Free Cash Flow

I don't normally talk about investing because, well I'd be out of my league. Rather than focus on stocks, I focus on simply buying good businesses for the long-term. I am quite capable of reading financial statements (and if I don't understand something, well Mrs. Businesspundit is an auditor so I nag her about it), and that is why I like this article.

The whole point of investing in a business is to get more money out than you put in. That basic tenet is sometimes lost on investors and corporate managers obsessed with growth. Businesses need cash to grow. They also need cash to pay salaries, research costs and dividends. As an investor, you want to know whether your company can afford to do all these things. Net income may not tell you this, but free cash flow will.

When it comes to cash, which companies actually use to meet their obligations, net income is not really the bottom line. Net income can be skewed by non-cash gains or charges. Cash provided by operations (CPO) provides a good check on reported earnings, since it involves fewer assumptions.

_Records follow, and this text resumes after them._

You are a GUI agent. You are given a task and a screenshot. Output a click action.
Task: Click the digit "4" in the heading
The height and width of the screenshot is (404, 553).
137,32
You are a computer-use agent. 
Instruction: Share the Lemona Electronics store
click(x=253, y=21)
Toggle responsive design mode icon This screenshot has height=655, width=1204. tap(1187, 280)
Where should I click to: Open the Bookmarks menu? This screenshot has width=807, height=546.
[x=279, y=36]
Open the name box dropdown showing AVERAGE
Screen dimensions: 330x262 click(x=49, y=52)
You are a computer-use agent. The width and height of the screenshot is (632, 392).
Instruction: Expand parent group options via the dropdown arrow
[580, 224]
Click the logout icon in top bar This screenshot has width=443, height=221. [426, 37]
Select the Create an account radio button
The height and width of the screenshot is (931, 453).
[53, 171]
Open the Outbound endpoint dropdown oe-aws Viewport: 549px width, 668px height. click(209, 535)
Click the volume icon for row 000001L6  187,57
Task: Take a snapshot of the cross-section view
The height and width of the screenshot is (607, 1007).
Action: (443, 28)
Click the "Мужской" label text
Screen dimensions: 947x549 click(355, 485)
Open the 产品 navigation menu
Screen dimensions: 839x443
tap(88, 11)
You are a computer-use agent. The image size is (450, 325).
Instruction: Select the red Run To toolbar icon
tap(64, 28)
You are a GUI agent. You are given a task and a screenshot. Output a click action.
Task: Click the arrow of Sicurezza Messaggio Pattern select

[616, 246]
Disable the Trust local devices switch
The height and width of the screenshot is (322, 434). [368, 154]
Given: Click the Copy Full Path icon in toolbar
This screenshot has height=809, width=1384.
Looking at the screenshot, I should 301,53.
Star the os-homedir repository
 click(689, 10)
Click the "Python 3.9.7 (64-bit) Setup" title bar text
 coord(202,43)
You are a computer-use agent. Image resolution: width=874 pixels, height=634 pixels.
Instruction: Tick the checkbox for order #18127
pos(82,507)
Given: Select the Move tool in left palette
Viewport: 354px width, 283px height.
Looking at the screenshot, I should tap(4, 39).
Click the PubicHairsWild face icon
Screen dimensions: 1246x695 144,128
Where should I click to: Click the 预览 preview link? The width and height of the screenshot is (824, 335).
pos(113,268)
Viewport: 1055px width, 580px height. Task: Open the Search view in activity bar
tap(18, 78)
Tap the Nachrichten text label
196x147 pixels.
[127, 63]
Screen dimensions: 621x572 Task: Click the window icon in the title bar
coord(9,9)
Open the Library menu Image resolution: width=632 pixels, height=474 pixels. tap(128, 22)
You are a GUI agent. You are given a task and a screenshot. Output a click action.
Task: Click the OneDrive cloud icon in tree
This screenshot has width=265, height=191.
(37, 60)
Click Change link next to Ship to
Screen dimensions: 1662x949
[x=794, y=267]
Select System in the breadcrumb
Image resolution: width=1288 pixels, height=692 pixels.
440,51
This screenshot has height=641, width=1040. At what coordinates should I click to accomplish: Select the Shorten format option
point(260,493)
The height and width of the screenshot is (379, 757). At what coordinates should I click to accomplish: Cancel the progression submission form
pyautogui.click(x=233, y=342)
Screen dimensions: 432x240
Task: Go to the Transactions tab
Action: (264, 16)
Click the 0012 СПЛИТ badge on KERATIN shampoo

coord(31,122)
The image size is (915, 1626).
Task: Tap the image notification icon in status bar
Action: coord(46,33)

One thing you will rarely see here is stuff about earnings announcements. Why? Because too much of it is bullshit. I had a professor in a B-school accounting course who used to love pointing out to us ways that companies manipulating earnings. Thus I am always suspicious of EPS numbers. Cash flow is much harder to manipulate, and it is important to understand it as an investor or a manager. It is amazing to me how many businesspeople don't understand that money has a time value. Learn to manage cash flow, and you'll see higher profitability as well.